A U.S. appeals court on Wednesday threw out a $1.68 billion judgment against Iran's central bank that had been won by family members of troops killed and injured in the 1983 bombing of the U.S. Marine Corps barracks in Beirut.
The 2nd U.S. Circuit Court of Appeals in Manhattan said a lower court judge should have addressed questions of state law before ruling against Bank Markazi and Luxembourg intermediary Clearstream Banking, a unit of Deutsche Boerse
In a 3-0 decision, the panel also rejected a claim that a 2019 federal law, opens new tab designed to make it easier to seize Iranian assets held outside the United States waived Bank Markazi's sovereign immunity.

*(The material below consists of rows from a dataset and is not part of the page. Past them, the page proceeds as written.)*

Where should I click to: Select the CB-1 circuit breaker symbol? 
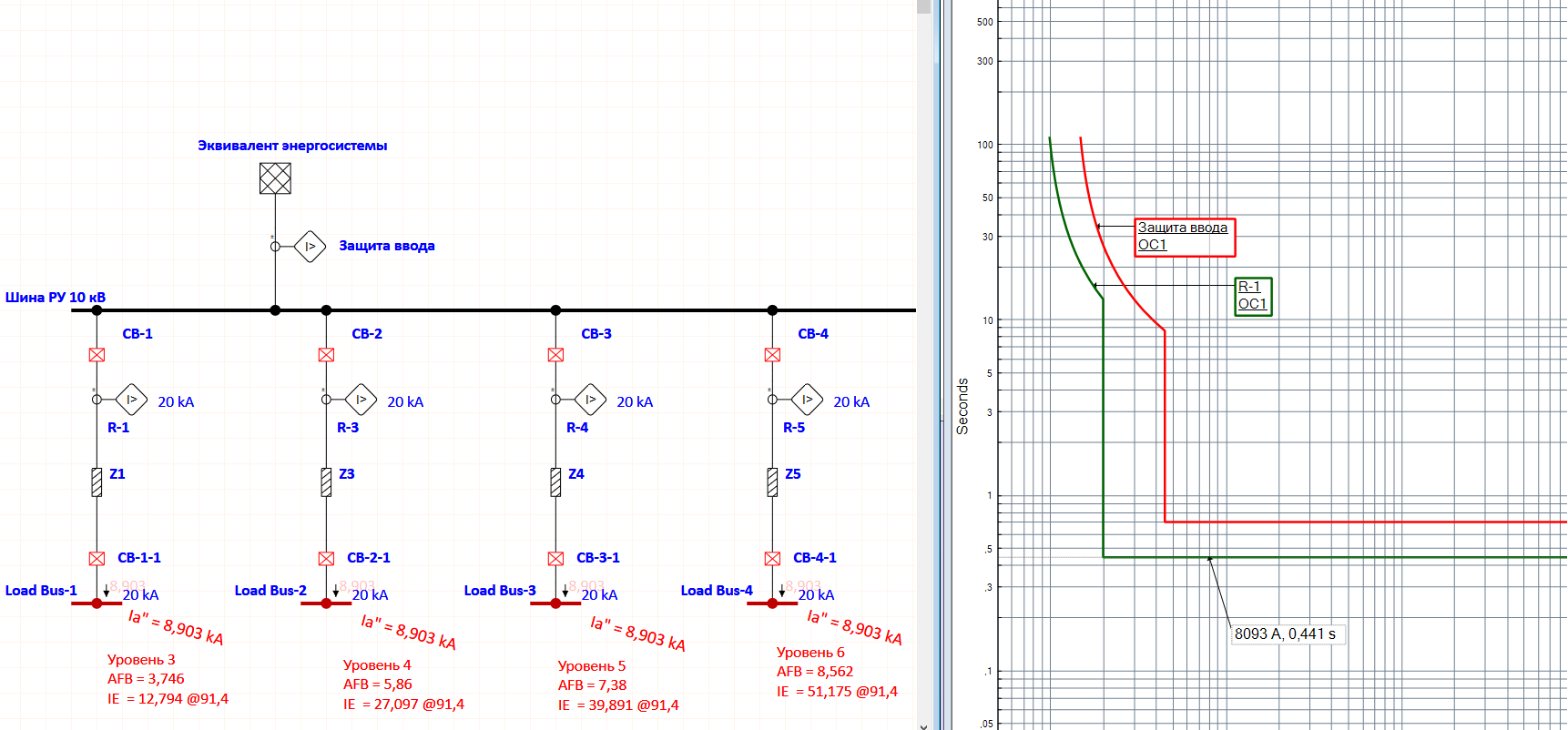coord(97,355)
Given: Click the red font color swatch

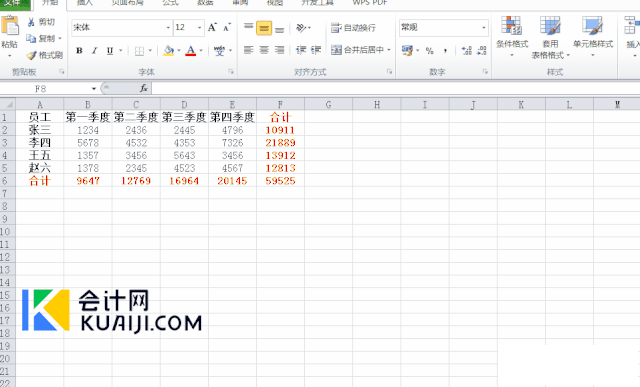Looking at the screenshot, I should 191,51.
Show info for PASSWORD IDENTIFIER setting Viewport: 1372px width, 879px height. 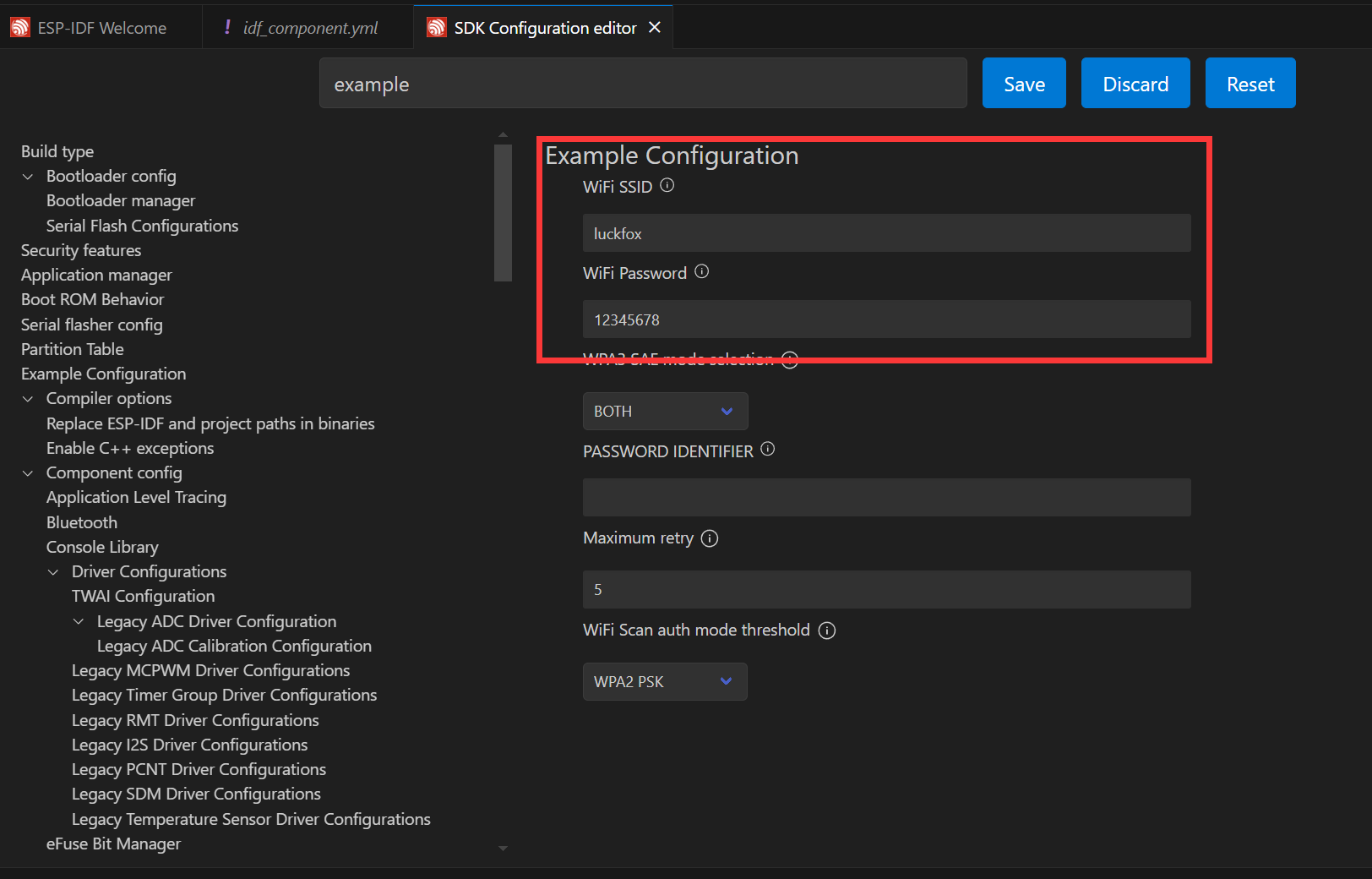coord(767,450)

That law "neither abrogates Bank Markazi's jurisdictional immunity nor provides an independent grant of subject matter jurisdiction," Circuit Judge Robert Sack wrote.
The court returned the case to U.S. District Loretta Preska in Manhattan to address state law questions in the 11-year-old case, and whether the case can proceed at all in Bank Markazi's absence.
Bombing victims sought to hold Iran liable for providing material support for the Oct. 23, 1983, suicide attack that killed 241 U.S. service members, by seizing bond proceeds held by Clearstream in a blocked account on Bank Markazi's behalf.
Bank Markazi claimed immunity under the Foreign Sovereign Immunities Act, which generally shields foreign governments from liability in U.S. courts.